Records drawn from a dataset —
►
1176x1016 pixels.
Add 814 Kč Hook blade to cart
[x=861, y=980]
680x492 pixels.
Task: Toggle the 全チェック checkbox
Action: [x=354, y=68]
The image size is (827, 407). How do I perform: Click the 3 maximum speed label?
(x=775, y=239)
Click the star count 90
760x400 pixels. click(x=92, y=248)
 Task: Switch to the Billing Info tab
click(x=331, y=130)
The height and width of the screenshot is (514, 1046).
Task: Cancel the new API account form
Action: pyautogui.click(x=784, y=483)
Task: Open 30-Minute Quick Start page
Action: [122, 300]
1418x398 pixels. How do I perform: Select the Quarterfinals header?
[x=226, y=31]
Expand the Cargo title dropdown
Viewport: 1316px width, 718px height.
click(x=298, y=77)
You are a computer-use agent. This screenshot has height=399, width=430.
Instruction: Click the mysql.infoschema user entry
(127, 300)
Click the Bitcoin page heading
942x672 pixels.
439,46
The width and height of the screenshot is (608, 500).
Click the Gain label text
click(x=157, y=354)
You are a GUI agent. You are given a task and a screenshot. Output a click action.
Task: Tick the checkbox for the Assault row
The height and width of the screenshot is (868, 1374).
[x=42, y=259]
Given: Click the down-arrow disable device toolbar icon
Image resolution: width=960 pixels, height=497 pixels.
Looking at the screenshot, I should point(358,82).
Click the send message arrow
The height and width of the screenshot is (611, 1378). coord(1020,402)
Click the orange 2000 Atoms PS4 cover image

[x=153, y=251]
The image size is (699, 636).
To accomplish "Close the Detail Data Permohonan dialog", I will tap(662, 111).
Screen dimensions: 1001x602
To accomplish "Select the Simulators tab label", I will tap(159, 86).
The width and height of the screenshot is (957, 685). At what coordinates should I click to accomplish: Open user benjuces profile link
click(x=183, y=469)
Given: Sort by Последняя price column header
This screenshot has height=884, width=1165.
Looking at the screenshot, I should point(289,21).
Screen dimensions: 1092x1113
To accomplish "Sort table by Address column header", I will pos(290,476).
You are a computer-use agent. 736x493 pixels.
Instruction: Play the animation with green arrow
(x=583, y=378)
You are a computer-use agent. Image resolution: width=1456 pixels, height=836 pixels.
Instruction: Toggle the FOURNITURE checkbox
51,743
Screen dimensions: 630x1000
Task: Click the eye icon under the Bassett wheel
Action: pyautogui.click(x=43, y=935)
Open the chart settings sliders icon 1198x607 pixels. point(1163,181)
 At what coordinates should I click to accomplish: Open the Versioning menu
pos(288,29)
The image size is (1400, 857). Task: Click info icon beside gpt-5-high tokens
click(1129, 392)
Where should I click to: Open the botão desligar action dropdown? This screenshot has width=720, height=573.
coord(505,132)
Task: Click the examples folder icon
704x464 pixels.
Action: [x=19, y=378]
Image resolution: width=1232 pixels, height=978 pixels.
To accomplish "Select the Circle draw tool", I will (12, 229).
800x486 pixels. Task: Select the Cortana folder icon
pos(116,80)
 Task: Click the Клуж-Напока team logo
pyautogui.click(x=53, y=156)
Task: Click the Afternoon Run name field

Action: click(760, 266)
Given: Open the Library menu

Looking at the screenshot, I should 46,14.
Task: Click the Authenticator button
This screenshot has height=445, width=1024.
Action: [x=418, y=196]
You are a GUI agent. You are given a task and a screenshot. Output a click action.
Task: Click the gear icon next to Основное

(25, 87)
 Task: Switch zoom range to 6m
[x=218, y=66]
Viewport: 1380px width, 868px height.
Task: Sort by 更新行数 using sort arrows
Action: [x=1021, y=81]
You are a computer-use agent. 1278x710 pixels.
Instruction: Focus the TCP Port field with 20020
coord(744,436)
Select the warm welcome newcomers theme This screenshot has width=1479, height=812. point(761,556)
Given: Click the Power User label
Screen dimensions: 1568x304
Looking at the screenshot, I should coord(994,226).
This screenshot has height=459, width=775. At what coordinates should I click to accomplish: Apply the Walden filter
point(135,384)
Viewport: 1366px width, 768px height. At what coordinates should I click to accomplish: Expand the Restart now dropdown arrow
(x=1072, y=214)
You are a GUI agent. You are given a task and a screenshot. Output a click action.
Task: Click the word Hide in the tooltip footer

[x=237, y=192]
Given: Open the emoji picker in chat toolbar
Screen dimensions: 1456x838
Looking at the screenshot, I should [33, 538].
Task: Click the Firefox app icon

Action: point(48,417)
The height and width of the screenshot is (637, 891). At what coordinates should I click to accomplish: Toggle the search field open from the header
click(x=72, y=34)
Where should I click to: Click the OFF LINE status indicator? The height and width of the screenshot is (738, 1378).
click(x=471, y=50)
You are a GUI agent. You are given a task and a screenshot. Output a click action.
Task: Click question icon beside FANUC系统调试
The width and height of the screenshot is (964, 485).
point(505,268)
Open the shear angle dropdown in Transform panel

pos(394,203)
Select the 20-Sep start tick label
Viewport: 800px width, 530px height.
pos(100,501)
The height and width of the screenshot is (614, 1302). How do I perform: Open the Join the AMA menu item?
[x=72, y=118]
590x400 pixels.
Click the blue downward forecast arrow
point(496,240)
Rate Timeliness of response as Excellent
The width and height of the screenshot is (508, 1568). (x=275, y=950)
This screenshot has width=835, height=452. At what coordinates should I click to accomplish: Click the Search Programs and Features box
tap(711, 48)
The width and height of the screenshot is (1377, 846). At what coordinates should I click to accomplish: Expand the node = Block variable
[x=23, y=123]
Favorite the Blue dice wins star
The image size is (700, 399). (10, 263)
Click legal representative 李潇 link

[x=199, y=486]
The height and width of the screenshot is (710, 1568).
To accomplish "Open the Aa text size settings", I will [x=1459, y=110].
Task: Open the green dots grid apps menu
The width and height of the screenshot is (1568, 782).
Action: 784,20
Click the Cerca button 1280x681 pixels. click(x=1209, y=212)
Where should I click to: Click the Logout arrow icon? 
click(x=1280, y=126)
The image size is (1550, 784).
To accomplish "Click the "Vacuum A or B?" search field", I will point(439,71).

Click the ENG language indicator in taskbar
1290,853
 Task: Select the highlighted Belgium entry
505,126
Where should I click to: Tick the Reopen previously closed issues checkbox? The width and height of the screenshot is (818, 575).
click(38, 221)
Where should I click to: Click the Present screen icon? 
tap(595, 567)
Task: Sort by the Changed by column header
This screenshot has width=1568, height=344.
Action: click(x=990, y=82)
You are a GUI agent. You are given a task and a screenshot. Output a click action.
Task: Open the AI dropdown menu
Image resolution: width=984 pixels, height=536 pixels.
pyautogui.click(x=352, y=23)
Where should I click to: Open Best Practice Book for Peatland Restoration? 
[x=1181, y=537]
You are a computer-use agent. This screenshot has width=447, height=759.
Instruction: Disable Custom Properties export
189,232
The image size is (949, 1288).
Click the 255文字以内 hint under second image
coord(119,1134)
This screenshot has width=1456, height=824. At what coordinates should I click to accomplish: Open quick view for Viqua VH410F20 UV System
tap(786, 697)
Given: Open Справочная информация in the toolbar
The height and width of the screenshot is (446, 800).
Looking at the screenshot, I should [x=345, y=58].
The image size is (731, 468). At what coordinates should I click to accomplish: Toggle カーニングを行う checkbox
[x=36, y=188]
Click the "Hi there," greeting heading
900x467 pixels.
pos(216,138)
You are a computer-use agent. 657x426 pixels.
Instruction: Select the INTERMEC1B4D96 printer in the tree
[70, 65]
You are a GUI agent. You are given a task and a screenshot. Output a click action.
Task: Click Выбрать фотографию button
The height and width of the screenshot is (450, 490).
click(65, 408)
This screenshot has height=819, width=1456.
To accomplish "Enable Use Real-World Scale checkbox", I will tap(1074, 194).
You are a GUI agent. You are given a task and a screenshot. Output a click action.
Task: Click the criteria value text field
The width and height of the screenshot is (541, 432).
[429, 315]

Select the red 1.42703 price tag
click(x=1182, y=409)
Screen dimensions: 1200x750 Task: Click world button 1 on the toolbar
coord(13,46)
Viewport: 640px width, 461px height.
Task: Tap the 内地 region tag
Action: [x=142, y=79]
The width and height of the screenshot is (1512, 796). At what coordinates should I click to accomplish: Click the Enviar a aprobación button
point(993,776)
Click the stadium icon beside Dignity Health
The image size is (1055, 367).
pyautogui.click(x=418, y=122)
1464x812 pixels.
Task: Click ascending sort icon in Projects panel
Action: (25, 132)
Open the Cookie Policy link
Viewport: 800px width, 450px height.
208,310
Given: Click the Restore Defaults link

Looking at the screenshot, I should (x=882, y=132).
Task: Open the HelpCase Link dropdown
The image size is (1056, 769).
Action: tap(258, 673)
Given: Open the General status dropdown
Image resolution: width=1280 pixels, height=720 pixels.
◄
What is needed — In the records above, some lines hold the word "will"; copy each such line.

The completed task —
To accomplish "Close the Detail Data Permohonan dialog", I will tap(662, 111).
To accomplish "Select the Simulators tab label", I will tap(159, 86).
To accomplish "Sort table by Address column header", I will pos(290,476).
To accomplish "Select the Circle draw tool", I will (12, 229).
To accomplish "Open the Aa text size settings", I will [x=1459, y=110].
To accomplish "Click the "Vacuum A or B?" search field", I will point(439,71).
To accomplish "Enable Use Real-World Scale checkbox", I will tap(1074, 194).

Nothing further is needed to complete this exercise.